Recently analyzing the trend of the British pound, there's a question worth pondering: how much longer will the pound continue to fall?



Speaking of which, the British pound has indeed experienced quite a few ups and downs over the past few years. In 2015, it was still at a high of 1.53, but by the night of the Brexit referendum in 2016, it plummeted to around 1.22, a scene that made global markets realize how sensitive the pound is. Later, during 2020’s pandemic and the 2022 "mini-budget" disaster under Truss, the pound even collapsed to a historic low of 1.03. If you had been holding British pound investments since 2015, the experience over these years has definitely been uncomfortable.

But here’s an interesting shift. Starting from the end of last year, market expectations began to change. The U.S. started entering a rate-cutting cycle, while the Bank of England maintained high interest rates. This "policy misalignment" is actually bullish for the pound. Capital started flowing back into British assets, and the exchange rate gradually climbed from the bottom, now oscillating around 1.26.

I’ve observed that the pound’s movements follow a few clear logical patterns. First, whenever political uncertainty arises, the pound tends to fall first. Brexit, Scottish independence rumors—these uncertainties are what markets fear most. Second, during U.S. rate hikes, the pound usually weakens, but now the situation has reversed. Third, the Bank of England’s policies and employment data also matter: good data and a hawkish stance from the central bank tend to push the pound higher.

Looking ahead, the key factors for the pound are a few. UK inflation remains around 3.2%, and the Bank of England will likely keep interest rates high. Unemployment is stable at 4.1%, with strong wage growth—these support the currency.

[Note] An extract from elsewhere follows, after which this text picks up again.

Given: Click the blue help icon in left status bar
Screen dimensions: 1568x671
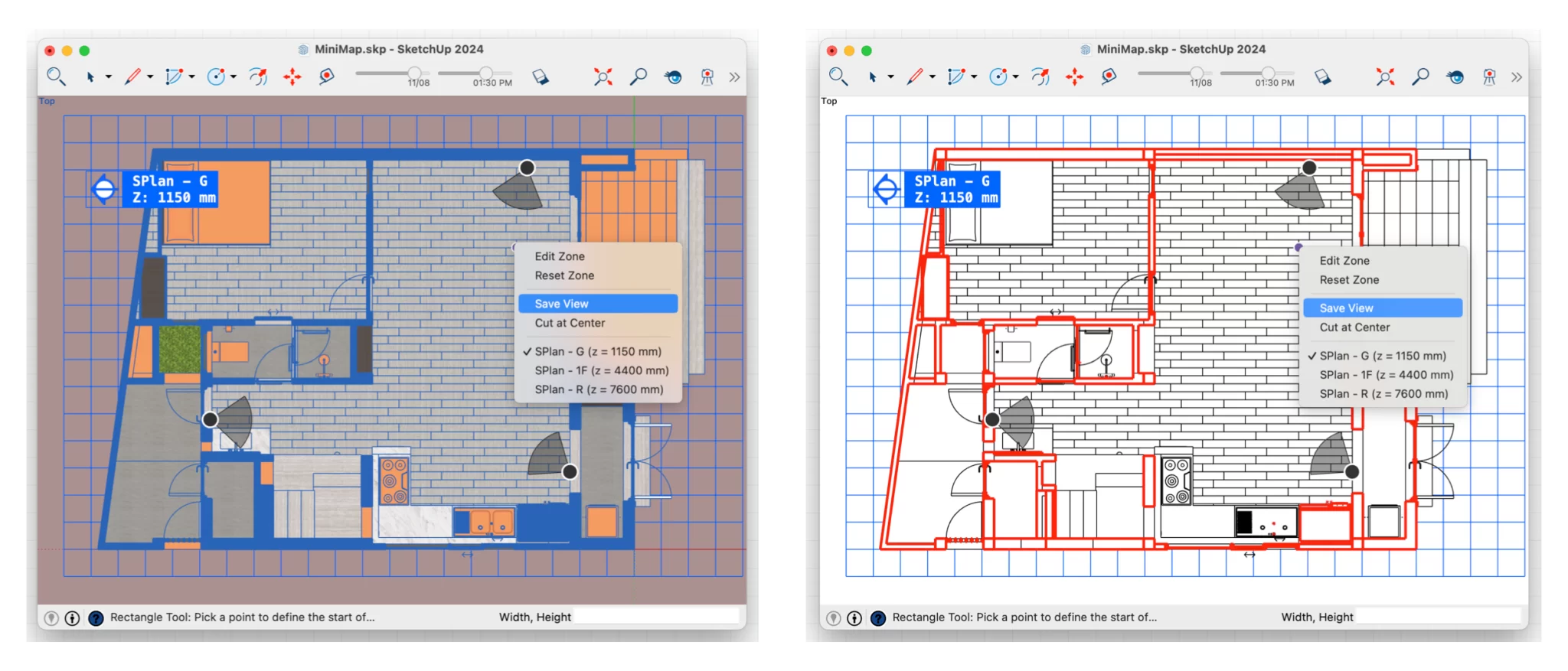Looking at the screenshot, I should 96,618.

Meanwhile, the U.S. has already started cutting rates, with expectations of a 75 to 100 basis point cut in the second half of the year. This interest rate differential will continue to support the pound.

So, when might the pound rebound? My view is that if the U.S. continues to cut rates while the UK maintains high interest rates, the pound could rise back to 1.30, even challenging 1.35. But risks are clear: if UK economic data worsens and the central bank is forced to cut rates earlier, the pound might test 1.20 or even lower again.

For trading the pound, it’s best to focus on cross-market points, especially during the period from London open to the U.S. market open, when volatility is highest. Pay close attention to Bank of England decisions, GDP releases, and other major data.

If you’re optimistic about the pound’s future rise, consider going long. Of course, always set stop-losses to manage risk. The pound’s high volatility makes trading without stops very dangerous. Some platforms offer leverage and flexible trading conditions that can help you seize short-term trends, but only if you have a clear understanding of risk management.

Overall, the pound is at a turning point. Policy misalignment, widening interest rate differentials, and the global de-dollarization trend are creating opportunities for an upward move. But whether the UK’s economic fundamentals can support this, and whether political risks will re-emerge, are key variables. Keeping a close eye on policy directions and economic data from both the UK and the US will give you a better edge than relying solely on technical charts.